Фрагмент текста ▸
-=-=-

Наконец, наметили дату отъезда. Точное число я назвать не могу: в моем редакторском ежедневнике за 1976 год, где имя «Томас» или «Браш» встречается 34 раза, день отъезда не отмечен. По квартире сновали грузчики, многие вещи пришлось отдать родным. В конце концов, квартира опустела и в последний вечер мы с Анной Дуден пришли на прощальную вечеринку. Среди гостей были многочисленные друзья семьи и театральные коллеги Кати. Слезы, ругательства, проклятья, объятья, поцелуи, договоренности о встречах, зависть, отчаяние. Томас попросил меня (или я ему предложил) на следующий день встретить их на машине у вокзала Цоо. Томас и Катя непременно хотели уехать на первой электричке, которая прибывала около половины шестого утра. Я попытался их отговорить: будет лучше, если в первые часы на Западе они будут чувствовать себя бодро. «Можете приехать в семь или даже в девять. Запад никуда не денется». Нет — Томас и в этом вопросе настоял на своем. Когда около двенадцати подошло время прощаться, он вышел с нами на улицу и готов был расплакаться, мы обнялись крепче, чем когда бы то ни было.

-=-=-

Перечень записей ▸

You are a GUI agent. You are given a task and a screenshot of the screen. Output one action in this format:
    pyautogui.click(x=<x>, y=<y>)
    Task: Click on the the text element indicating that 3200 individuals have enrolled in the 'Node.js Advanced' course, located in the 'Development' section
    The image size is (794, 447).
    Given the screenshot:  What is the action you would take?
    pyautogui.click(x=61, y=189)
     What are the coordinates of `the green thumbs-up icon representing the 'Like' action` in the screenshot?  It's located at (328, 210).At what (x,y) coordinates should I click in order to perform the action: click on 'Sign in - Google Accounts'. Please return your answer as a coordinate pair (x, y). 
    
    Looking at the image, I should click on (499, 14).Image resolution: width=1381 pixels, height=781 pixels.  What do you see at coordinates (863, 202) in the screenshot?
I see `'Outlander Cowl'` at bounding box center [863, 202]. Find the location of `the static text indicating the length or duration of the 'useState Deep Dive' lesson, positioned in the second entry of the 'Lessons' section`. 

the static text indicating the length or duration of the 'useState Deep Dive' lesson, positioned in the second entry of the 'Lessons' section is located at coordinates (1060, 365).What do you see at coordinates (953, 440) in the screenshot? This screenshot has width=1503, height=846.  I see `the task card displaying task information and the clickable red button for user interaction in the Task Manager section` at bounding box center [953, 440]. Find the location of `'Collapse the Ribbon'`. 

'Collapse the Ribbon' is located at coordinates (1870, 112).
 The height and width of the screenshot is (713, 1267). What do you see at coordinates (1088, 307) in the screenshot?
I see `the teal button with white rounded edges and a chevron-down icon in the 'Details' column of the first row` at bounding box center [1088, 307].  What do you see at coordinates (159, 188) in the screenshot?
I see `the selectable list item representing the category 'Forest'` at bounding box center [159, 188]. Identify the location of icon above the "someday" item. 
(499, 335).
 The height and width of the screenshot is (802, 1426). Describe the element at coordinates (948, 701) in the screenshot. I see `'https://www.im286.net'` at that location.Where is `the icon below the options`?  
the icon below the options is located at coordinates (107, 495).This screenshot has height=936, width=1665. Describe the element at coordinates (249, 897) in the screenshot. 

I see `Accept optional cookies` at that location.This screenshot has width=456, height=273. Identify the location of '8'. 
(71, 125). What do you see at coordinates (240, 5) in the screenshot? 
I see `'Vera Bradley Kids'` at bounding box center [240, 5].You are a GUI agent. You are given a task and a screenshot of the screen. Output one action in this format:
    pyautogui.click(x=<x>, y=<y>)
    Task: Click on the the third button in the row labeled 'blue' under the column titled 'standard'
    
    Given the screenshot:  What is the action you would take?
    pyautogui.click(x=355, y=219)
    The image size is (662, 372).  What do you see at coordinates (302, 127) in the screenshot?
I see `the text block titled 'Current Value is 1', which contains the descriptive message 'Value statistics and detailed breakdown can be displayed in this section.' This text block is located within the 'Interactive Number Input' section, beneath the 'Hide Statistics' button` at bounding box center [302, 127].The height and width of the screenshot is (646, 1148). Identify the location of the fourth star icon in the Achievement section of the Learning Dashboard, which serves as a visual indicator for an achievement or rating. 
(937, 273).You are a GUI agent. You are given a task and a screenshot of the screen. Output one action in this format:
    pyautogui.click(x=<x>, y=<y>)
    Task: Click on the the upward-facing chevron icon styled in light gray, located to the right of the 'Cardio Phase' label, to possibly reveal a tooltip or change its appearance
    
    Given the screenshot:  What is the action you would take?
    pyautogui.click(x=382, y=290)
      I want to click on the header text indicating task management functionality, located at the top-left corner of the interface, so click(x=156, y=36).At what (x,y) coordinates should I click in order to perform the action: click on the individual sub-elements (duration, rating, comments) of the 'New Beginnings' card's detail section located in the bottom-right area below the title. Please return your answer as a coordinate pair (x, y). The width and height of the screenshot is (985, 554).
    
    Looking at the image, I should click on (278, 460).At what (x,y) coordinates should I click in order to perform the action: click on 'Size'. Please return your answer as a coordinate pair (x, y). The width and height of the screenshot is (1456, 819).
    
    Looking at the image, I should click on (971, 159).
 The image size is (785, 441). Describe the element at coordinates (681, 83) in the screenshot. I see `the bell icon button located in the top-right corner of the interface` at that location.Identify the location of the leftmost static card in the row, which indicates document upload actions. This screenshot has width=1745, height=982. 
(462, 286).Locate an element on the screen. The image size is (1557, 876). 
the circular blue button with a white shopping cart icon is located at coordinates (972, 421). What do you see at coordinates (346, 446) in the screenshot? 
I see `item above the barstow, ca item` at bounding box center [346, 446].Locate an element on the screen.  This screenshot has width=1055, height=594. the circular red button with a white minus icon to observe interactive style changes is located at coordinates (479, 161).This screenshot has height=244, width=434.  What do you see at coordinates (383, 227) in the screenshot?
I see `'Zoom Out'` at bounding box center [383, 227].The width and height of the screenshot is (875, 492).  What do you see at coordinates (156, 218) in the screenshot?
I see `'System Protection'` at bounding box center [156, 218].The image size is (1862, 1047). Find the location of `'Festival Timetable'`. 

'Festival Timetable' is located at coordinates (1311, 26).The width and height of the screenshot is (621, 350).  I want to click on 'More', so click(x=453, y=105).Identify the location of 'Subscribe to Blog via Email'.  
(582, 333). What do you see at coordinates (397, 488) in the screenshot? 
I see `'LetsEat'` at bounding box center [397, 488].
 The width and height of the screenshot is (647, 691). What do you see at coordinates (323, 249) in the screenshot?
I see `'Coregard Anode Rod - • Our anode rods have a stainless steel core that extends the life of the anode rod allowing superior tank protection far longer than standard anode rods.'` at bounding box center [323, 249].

-=-=-

Задание ▸
Ответьте по фрагменту текста:
1. Сколько раз имя «Томас» или «Браш» встречается в редакторском ежедневнике за 1976 год?
2. Около какого часа прибывала первая электричка, на которой хотели уехать Томас и Катя?
3. У какого вокзала их должны были встретить на машине?

Письменный ответ ▸
1. 34 раза.
2. Около половины шестого утра.
3. У вокзала Цоо.